By now you get the picture. But what’s behind these shops? We can look to another sector, the book trade. In many countries this is dominated by Amazon, an online retailer. Some book shops carry on regardless but others have responded, perhaps by carving out a niche in a particular specialism to become a hub. Many are trying to turn a visit to a book shop into an experience with literary evenings or book clubs and offering coffee and snacks for visitors to enjoy whilst shoppers browse. In other words it’s no longer a visit to browse shelved publications followed by a transaction on the way out.
Some bike retailers have responded in a similar way. Like books many bike parts are commodities that can easily be ordered online. You know the deal: a warehouse is cheaper that an urban shop with its rents and taxes and more savings come from the economy of scale. Even shopping for clothing and shoes is easy given returns policies designed to ease anxiety about ordering the wrong size. As more people go online to shop for their bike parts, the less shelf space demanded in your local bike shop for inner tubes, bar tape and other basic items… and the more room to install a vintage espresso machine and hang evocative decorations on the walls. What remains are the things you can’t buy online:
- advice from experienced staff. You can buy a frame online but getting the right size, geometry and position on the bike is another matter. Online retailers are countering with consumer reviews but generally intangibles like advice and experience cannot be put into a virtual shopping basket
- a comprehensive workshop, often in full display.
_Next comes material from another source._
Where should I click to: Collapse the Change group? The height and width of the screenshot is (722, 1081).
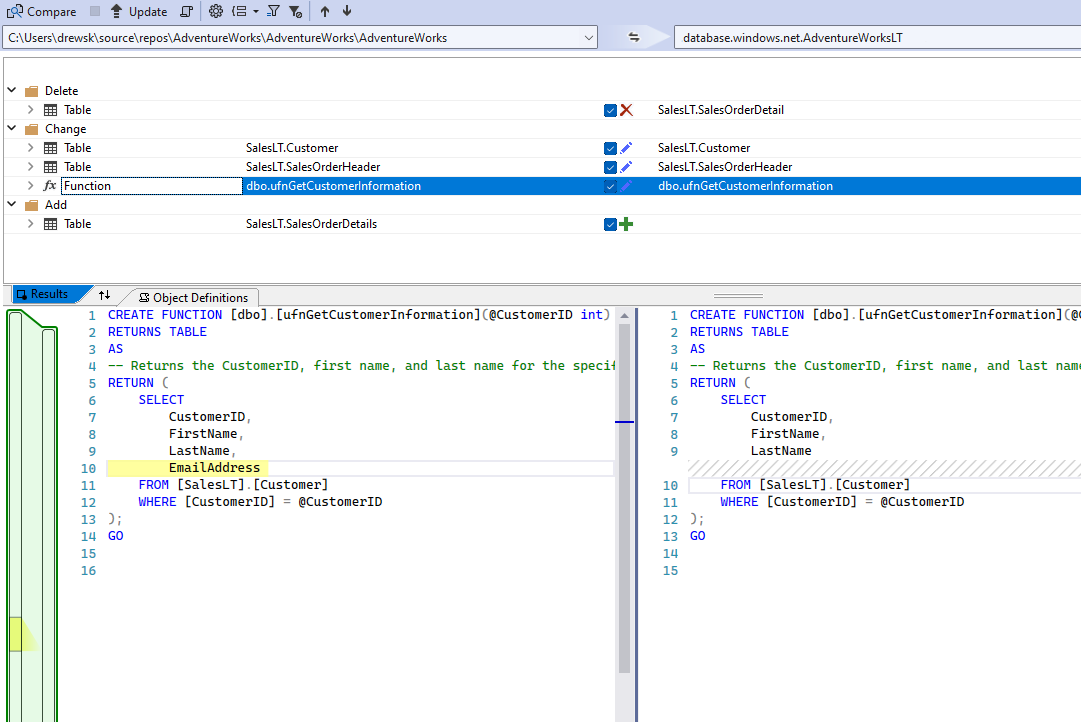(x=11, y=128)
Like some restaurants where the cooks can been seen working, the mechanics are not hidden in the back but work in front. Obviously skilled mechanics can’t be replaced online and if many people do work on their bikes at home, many prefer to trust their bikes to a professional
- there are parts you can buy online but sometimes you need them quick. Customers can get a tube, a tire or a replacement brake cable from their local shop faster than 24 hour delivery allows. This lighter stock isn’t all bad for the bike shop who might have had to sink a lot of money into a lot of components and spares only to wait for the occasional sale
- a “lifestyle” concept with books, clothing, free WiFi and maybe a hub for local riders as a place to hang out. Bikes and bike parts may be commodities but the experience of cycling remains intangible
Far from every bike shop is like this. Typically they’re reserved for large cities, the kind of place where there’s every kind of shop going to be found. I keep seeing these new shops in the media but they’re hard to find in France or Italy, even in urban areas. Instead they seem more prevalent in places where cycling has enjoyed a rapid rise in popularity, a phenomenon that has gone well beyond the traditional blue-collar clientèle seen in much of Europe.
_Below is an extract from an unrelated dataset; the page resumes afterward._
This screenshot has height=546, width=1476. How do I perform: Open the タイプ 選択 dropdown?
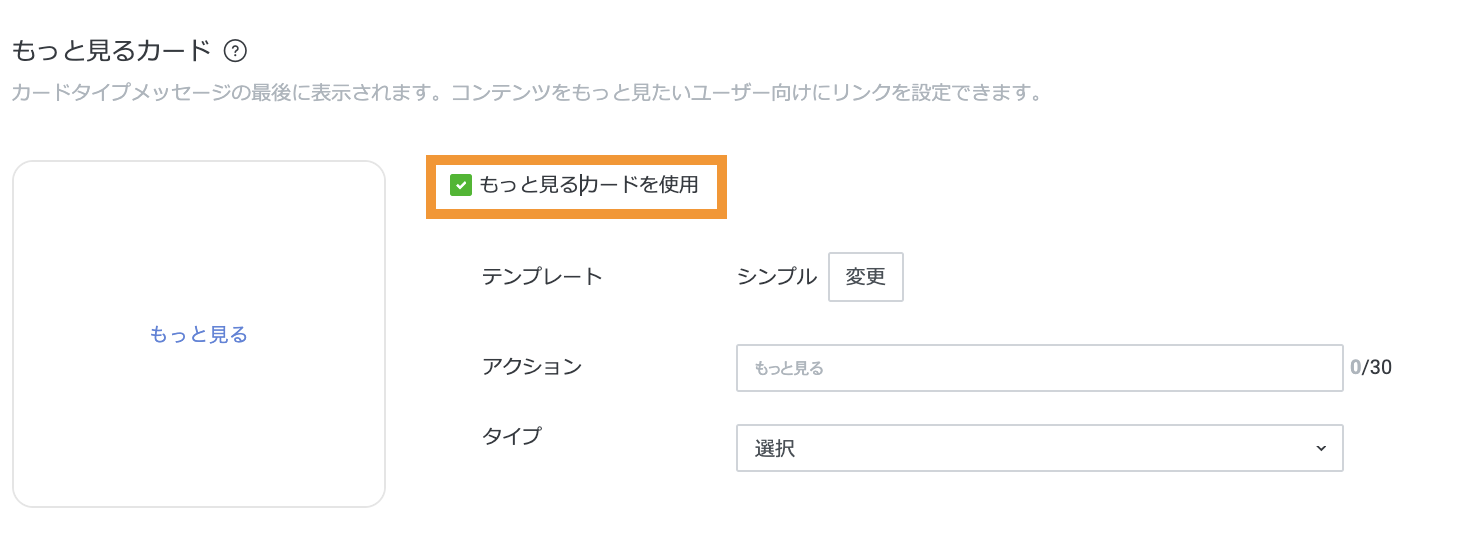[1039, 448]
Indeed this trend has gone so far that you’ll find cafés opening to serve cyclists, offering hot drinks, a floor pump and if you need it, a bike tune-up. One of cycling’s attractions can be the exotica, the Euro-aspect and newcomers are keen to buy in to this foreign culture that sits alongside the urban hipster element with fixie bikes. A coffee is a cheap way to buy yourself a quick dose of Euro culture. Café Roubaix anyone?
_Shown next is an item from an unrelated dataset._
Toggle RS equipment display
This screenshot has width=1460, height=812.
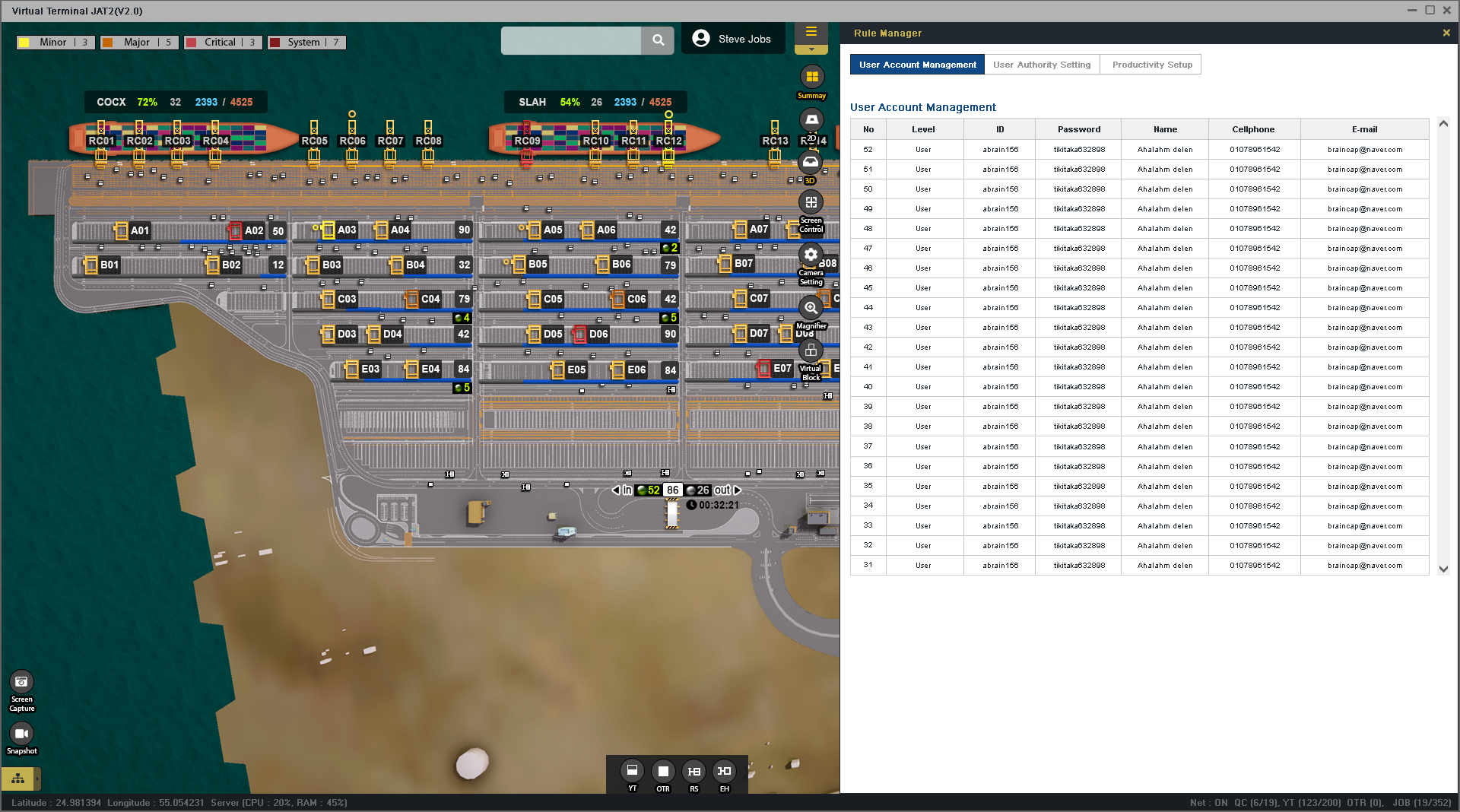694,771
It’s not all new and linked to the e-commerce. Motorcyclists have known café racer, a bike designed to go from café to café in ostentatious style, a means to allow like-minded riders to meet although the destination was more about the social experience and the consumerism comes from building a custom ride.
Once upon a time a bike shop sold bikes. Most still do but the rise of online commerce is prompting changes and there’s a trend around the world for shops to move away from stocking every part under the sun to selling services. Some are going beyond this as they sell coffee and a concept that means they’re not competiting on the basis of price or stock.
It might look fashionable but if online sales continue to grow then expect the aroma of coffee to gradually replace the smell of rubber and grease in the coming years.